## Passage to read:
####
COURT OF APPEALS OF THE STATE OF NEVADA
Apr 17, 2020
No. 77532-COA (Nev. App. Apr. 17, 2020)

Opinion

No. 77532-COA

04-17-2020

TEAL PETALS ST. TRUST, Appellant, v. GREEN TREE SERVICING LLC, N/K/A DITECH FINANCIAL LLC, Respondent.


ORDER OF AFFIRMANCE

Teal Petals St. Trust (Teal Petals) appeals from a district court order granting a motion for summary judgment in part, certified as final pursuant to NRCP 54(b), in a quiet title action. Eighth Judicial District Court, Clark County; David Barker, Senior Judge.

Although Senior Judge Barker signed the order, Ronald J. Israel, Judge, presided over the hearing on the matter and orally made the rulings later memorialized in the written order.

The original owners of the subject property failed to make periodic payments to their homeowners' association (HOA). The HOA recorded a notice of delinquent assessment lien and later a notice of default and election to sell to collect on the past due assessments and other fees pursuant to NRS Chapter 116. Teal Petals acquired the property from the purchaser at the resulting foreclosure sale and filed the underlying action seeking to quiet title against the predecessor to respondent Green Tree Servicing LLC, n/k/a Ditech Financial LLC (Ditech), the current beneficiary of the first deed of trust on the property. Ditech's predecessor counterclaimed seeking the same, and the parties stipulated to substitute Ditech in its place. The parties later filed competing motions for summary judgment. The district court denied Ditech's motion insofar as it argued that its predecessor had tendered the superpriority portion of the HOA's lien to the HOA foreclosure agent. But the court granted Ditech's motion with respect to an alternative argument, finding that the Federal National Mortgage Association (Fannie Mae) owned the underlying loan such that 12 U.S.C. § 4617(j)(3) (the Federal Foreclosure Bar) prevented the foreclosure sale from extinguishing the deed of trust. This appeal followed.

This court reviews a district court's order granting summary judgment de novo. Wood v. Safeway, Inc., 121 Nev. 724, 729, 121 P.3d 1026, 1029 (2005). Summary judgment is proper if the pleadings and all other evidence on file demonstrate that no genuine issue of material fact exists and that the moving party is entitled to judgment as a matter of law. Id. When deciding a summary judgment motion, all evidence must be viewed in a light most favorable to the nonmoving party. Id. General allegations and conclusory statements do not create genuine issues of fact. Id. at 731, 121 P.3d at 1030-31.
####
## Raw records:
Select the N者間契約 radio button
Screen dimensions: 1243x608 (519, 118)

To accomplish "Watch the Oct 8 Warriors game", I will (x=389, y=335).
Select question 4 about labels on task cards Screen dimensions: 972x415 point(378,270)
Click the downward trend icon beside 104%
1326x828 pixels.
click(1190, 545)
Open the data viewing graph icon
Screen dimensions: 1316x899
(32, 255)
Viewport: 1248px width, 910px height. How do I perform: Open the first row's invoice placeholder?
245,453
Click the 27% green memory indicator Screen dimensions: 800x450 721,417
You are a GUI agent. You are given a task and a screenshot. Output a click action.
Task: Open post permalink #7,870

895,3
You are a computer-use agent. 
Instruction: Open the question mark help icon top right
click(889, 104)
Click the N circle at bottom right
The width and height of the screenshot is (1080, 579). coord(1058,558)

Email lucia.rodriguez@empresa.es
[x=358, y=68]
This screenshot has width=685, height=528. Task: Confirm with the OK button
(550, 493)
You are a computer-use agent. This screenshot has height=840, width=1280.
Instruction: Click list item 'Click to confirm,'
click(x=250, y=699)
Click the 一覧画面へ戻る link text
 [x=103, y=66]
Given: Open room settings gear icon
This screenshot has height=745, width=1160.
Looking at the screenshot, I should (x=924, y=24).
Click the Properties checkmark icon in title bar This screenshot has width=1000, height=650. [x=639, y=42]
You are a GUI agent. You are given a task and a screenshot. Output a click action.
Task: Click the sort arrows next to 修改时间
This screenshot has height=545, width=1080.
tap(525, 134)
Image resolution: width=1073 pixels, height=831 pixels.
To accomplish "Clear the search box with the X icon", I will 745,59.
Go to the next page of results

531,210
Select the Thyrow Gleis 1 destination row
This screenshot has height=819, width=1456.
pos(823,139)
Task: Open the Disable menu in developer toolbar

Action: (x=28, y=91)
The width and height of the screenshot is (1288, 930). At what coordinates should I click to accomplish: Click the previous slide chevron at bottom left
####
## What is needed:
According to the Nevada court order, which federal statute did the district court find prevented the foreclosure sale from extinguishing the deed of trust?

## Task answer:
12 U.S.C. § 4617(j)(3), the Federal Foreclosure Bar.